Tasks to perform:
a – In the article about Natural Prosthetic, what is the total square footage of the company's two current facilities?
b – Decide whether each statement agrees with the article about Natural Prosthetic, and give yes or no with the deciding words quoted from it: (i) 3M once tried to buy Natural Prosthetic. (ii) Palmetto has eight unsolved homicides. (iii) Grimes's father was a firefighter.

Text provided:
When Grimes got to Natural Prosthetic, he says the high-end dental lab had gotten by sales-wise almost entirely by word-of-mouth. Grimes believed the firm needed to embrace technology to grow.


That's why Grimes and Jensen sought out 3M — the firm is the known industry leader in manufacturing digital dental milling machines. Still, to get access, and then acceptance, required diligence and resilience. “Large publicly traded companies move very slow,” a truism Grimes says he and his executive colleagues learned firsthand. “They have to protect their company and shareholders.”


The persistence nonetheless paid off. So much so, says Grimes, that 3M tried to buy Natural Prosthetic at one point. But the companies instead settled on an information-sharing partnership. Jensen declines to elaborate on the specifics of the relationship.


The 3M partnership, good as it is, does deliver an entirely set of new challenges for Natural Prosthetic.


Space is one issue. The company currently operates out of two facilities that total 5,500 square feet. But executives estimate they need at least 10,000 more square feet, so they have scouted three locations in east Manatee County. Grimes says the company hopes to begin construction on a new facility by the end of the year and have it ready by next spring.


Meanwhile, another key component of the growth strategy is to hire local employees in roles from sales to production to training the dentists. For that, Natural Prosthetic plans to work with the schools and colleges in Bradenton and Sarasota, to help train the firm's future workforce. “Education will be a big part of this,” says Grimes.


Another issue is to convince dentists, a traditional group, that digital dentistry is the wave of the future, not a fad. Says Jensen: “There's an information gap we are trying to close.”


Finally, there's the matter of putting all the parts together while going from 20 employees and $3 million in annual sales to 280 employees and tens of millions of dollars in annual sales. To reach that lofty goal, Grimes will rely on the 3M partnership and the ability of Natural Prosthetic's top four executives to divide and conquer without trampling over each other.


“We have the momentum now,” says Grimes. “But we still have a lot of work to do.”


Cold Case Files


Eric Grimes is head-over-heels passionate about the growth prospects for Natural Prosthetic Dental Lab, a company he's helped run for five years.


But Grimes is equally passionate about his first professional love: Law enforcement. And fortunately for Grimes, he now gets to combine both passions.


Grimes, it turns out, is an active member of a unique, business-owner focused volunteer cold case squad with the Palmetto Police Department. The north Manatee County city, with a population of about 13,000, has six unsolved homicides — all of which took place since 2002. Former police chief Garry Lowe formed the unit of volunteers last year to shake some new life into the cases.


Bradenton funeral director Ray Shannon, a former inspector with the Manatee County Sherriff's Office, joins Grimes on the cold case squad. Dan Molter, owner of a pest-control business in the county, also previously volunteered for the unit.


Palmetto Police Chief Rick Wells, who took over the department from the retired Lowe in September, says volunteers like Grimes and Shannon have been valuable. They know how to talk to suspects and witnesses, understand the magnitude of flawless record keeping and care about the community, Wells says.


“They are looking for anything that might have been missed or overlooked,” says Wells, son of longtime Manatee Sherriff Charlie Wells. “It's very methodical work.”


Methodical, but not Hollywood-style cops and robbers.


Grimes says he's not kicking down doors and chasing bad guys down alleys.


Instead, he says, the cold case squad is a way to give back and honor his father, a Manatee County police officer killed in the line of duty when the younger Grimes was 7 years old. Eric Grimes himself became a deputy for the Manatee County Sherriff's Office straight out of high school.


Grimes, who attended the police academy while he ran his first business, a Signs Now franchise in Sarasota, soon faced a choice: Follow his entrepreneurial mindset into a business life, or stick with law enforcement. “I couldn't keep doing it all,” he says. “I had to choose.”

Excerpted data:
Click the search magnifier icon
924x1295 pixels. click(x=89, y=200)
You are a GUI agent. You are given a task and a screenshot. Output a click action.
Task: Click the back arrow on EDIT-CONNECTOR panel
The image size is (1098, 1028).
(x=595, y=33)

Activity answers:
a – 5,500 square feet.

b –
(i) Yes: "3M tried to buy Natural Prosthetic at one point."
(ii) No: "has six unsolved homicides"
(iii) No: "his father, a Manatee County police officer killed in the line of duty"